BILOWZ ASSOCIATES INC. is an award winning landscape architectural design firm with a proven philosophy: "Creating Design with Harmony & Balance."
Our company blog, Annie's Gardening Corner, takes a sneak peek at how we balance our own love for everything green + a place to find inspiration, garden ideas and landscape design tips.
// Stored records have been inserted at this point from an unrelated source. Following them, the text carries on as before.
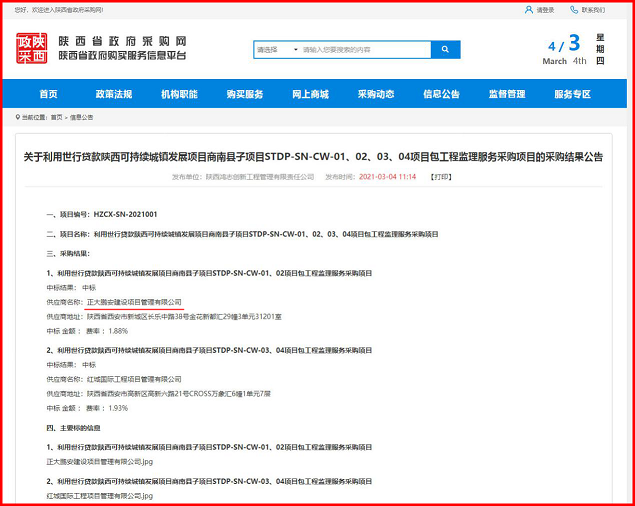Select 机构职能 in the navigation bar
635x506 pixels.
(x=179, y=94)
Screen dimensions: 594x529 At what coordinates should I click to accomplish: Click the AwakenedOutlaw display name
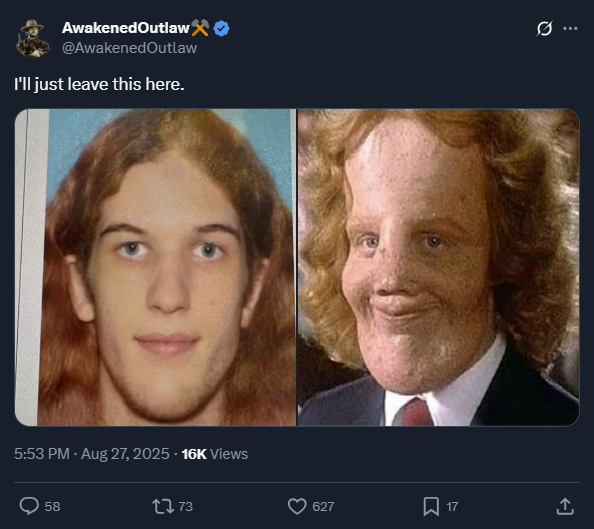[126, 28]
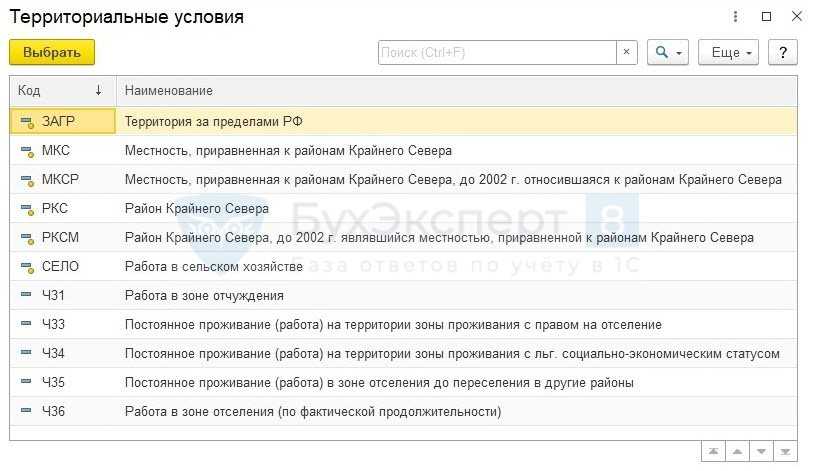Select the ЗАГР row icon
The width and height of the screenshot is (814, 471).
point(27,122)
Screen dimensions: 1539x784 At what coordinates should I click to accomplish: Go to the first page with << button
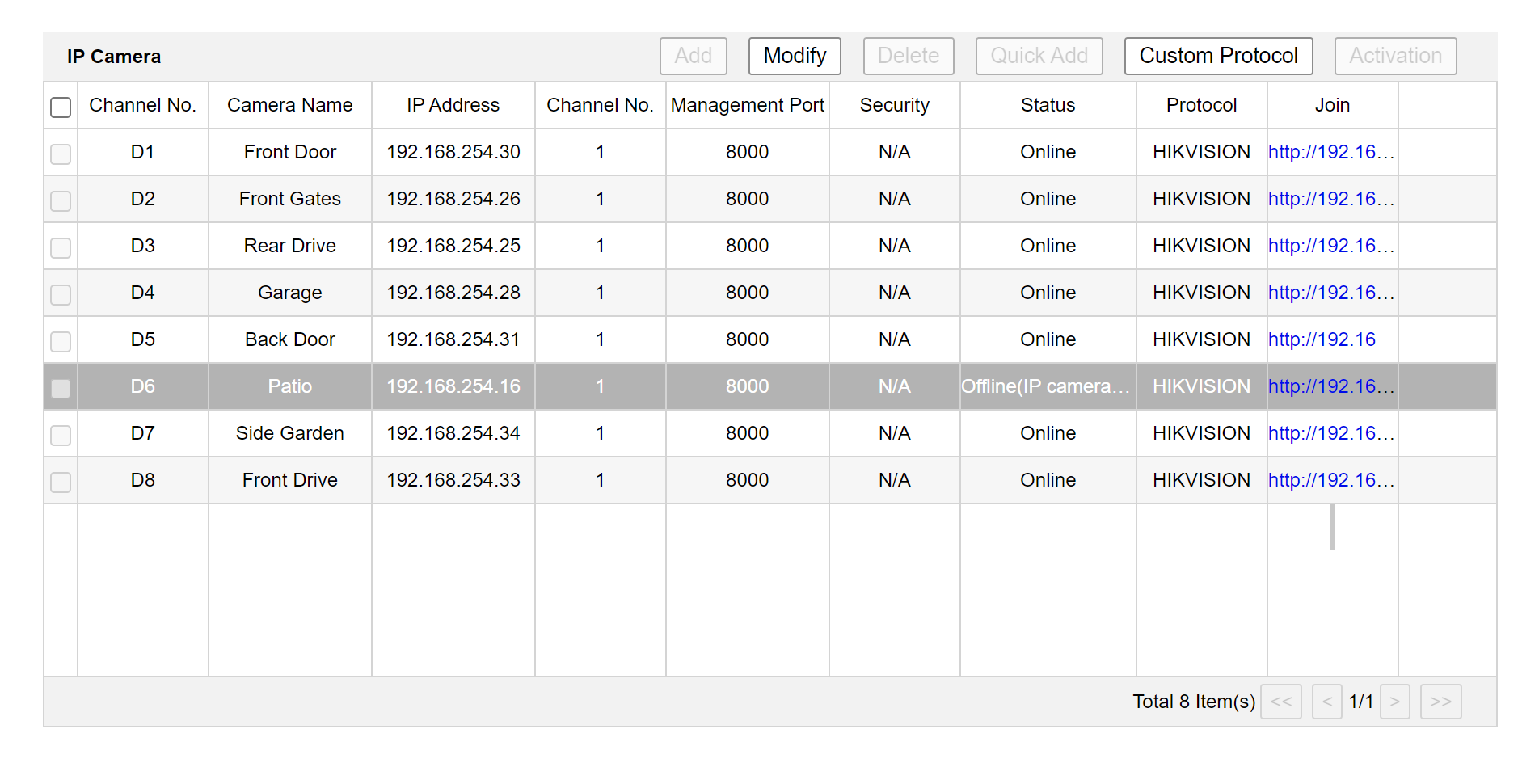pos(1280,702)
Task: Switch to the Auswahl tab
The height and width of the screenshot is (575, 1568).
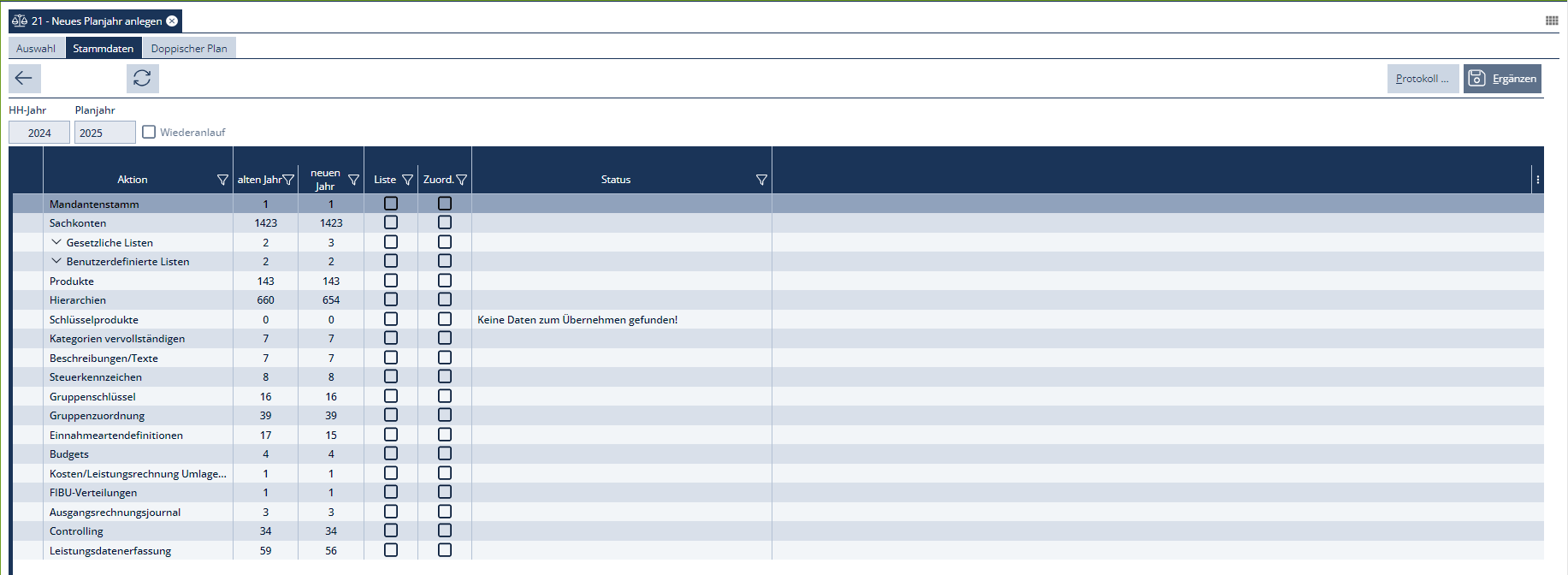Action: (x=36, y=49)
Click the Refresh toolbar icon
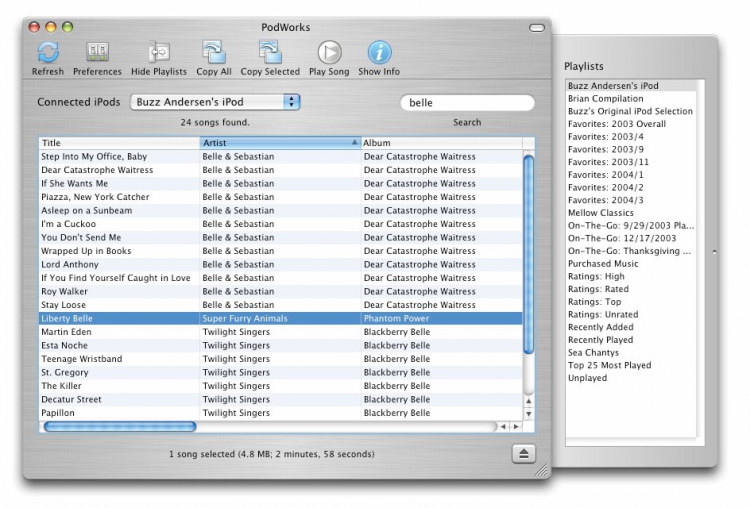This screenshot has height=508, width=750. click(x=47, y=53)
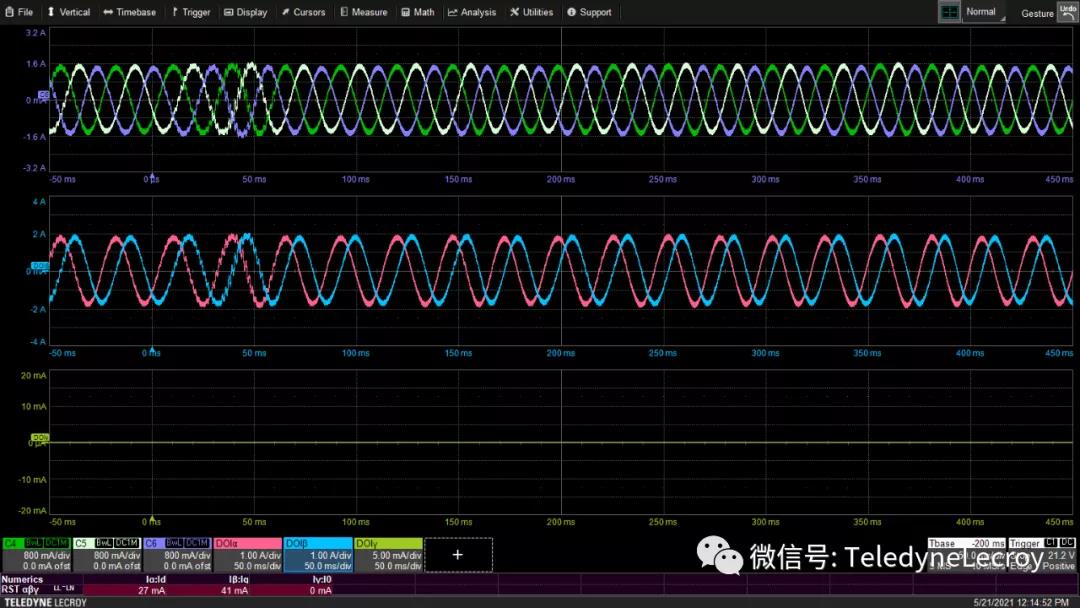
Task: Click the trigger time marker below the top grid
Action: coord(151,174)
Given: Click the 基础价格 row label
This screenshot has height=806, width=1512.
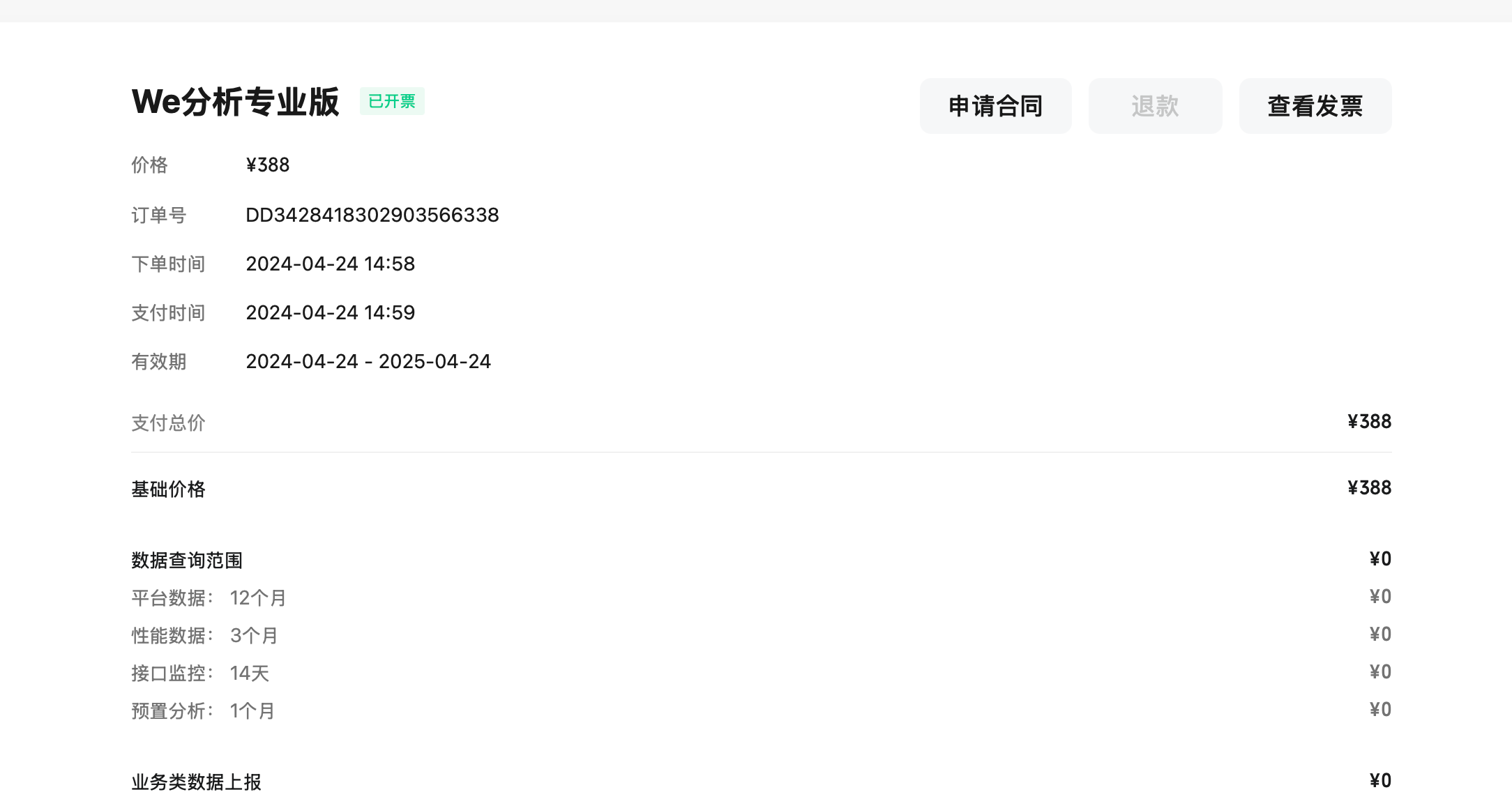Looking at the screenshot, I should tap(168, 489).
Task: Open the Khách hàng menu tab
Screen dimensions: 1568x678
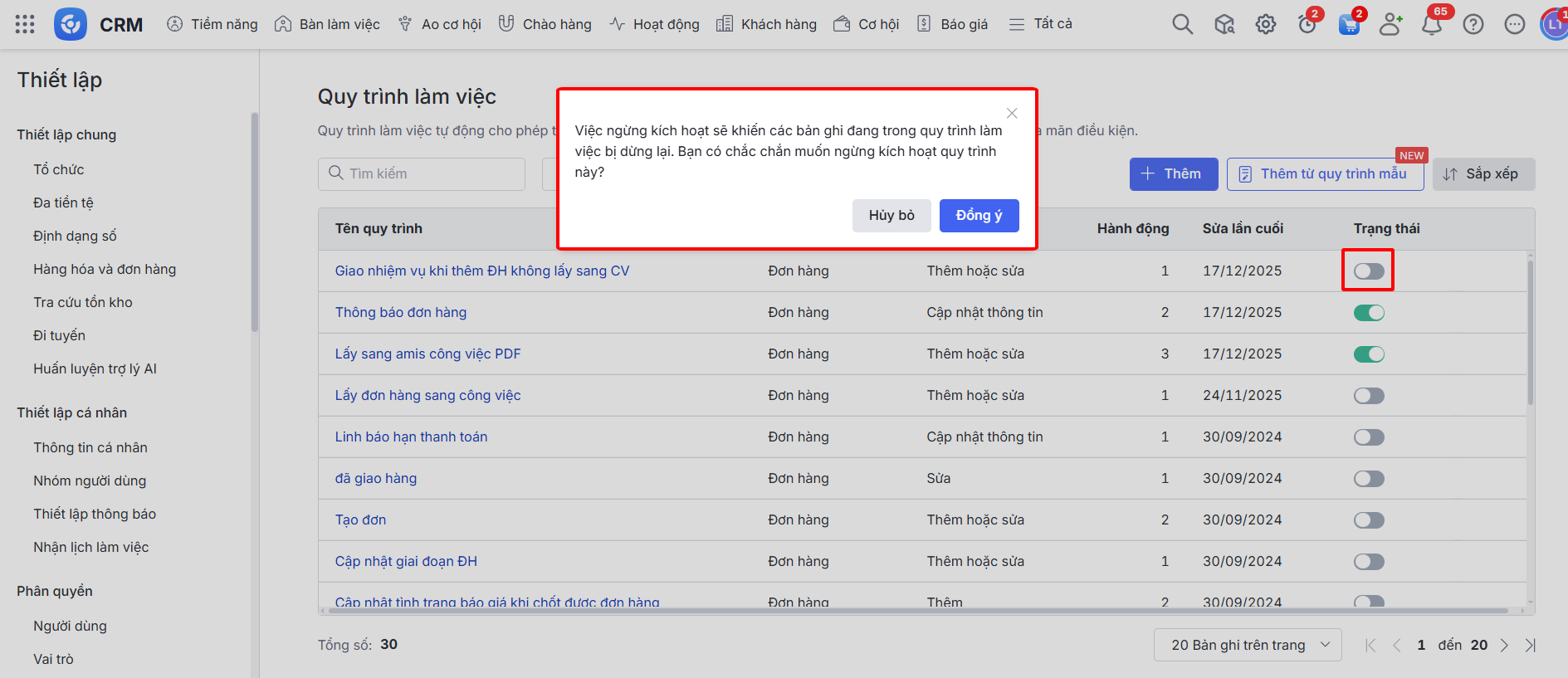Action: point(766,24)
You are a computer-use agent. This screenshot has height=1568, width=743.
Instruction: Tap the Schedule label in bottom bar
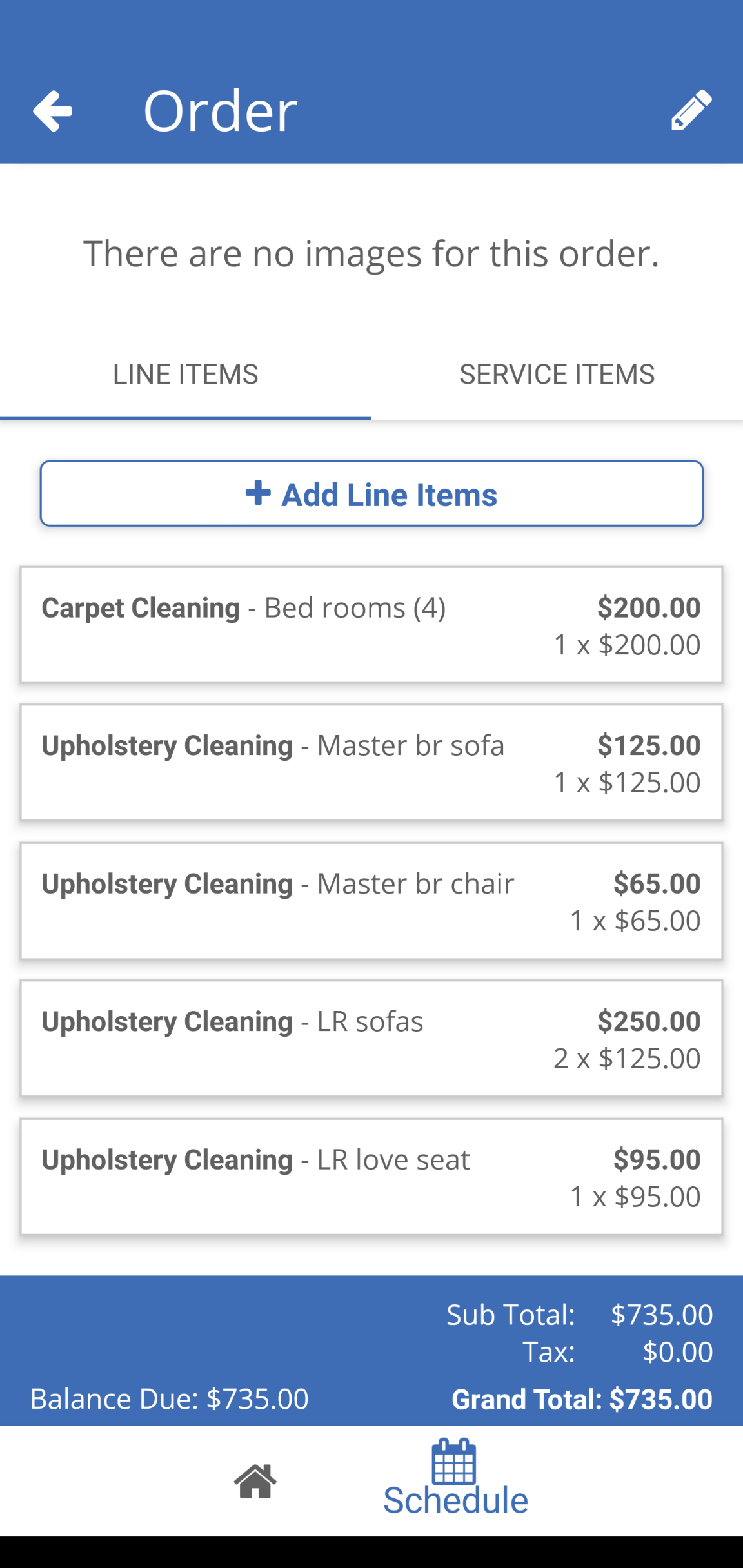click(455, 1501)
To browse our award winning landscape design portfolios, click on our company website at WWW.BILOWZASSOCIATES.COM

Monday, August 23, 2010

The Last True Summer Jewels


Tomatoes, the reddest of all our summer fruit and the favorite staple of most are soon to be just straggly vines in our vegetable gardens. Both edible and beautiful in the same moment, tomatoes are the summer keepers.

Even though the season is almost wrapped up, it is never too late to share some valuable tips on how to grow outstanding tomatoes. First, pick your variety. If you want a fail-safe, bomb-proof tomato, the best choices are Supersonic, Super Fantastic, Big Boy, Better Boy to name a few. These varieties offer consistent fruit, are thick-skinned, tough to mess up and great for slicers. There are a number of other varieties to try if you are looking to stretch the tomato palette. Heirloom varieties are always a good choice but are more susceptible to diseases. If you are looking for great cooking tomatoes to use in sauces or for canning, Roma tomatoes are satisfactory but the San Marzano varieties offer thicker flesh and phenomenal flavor.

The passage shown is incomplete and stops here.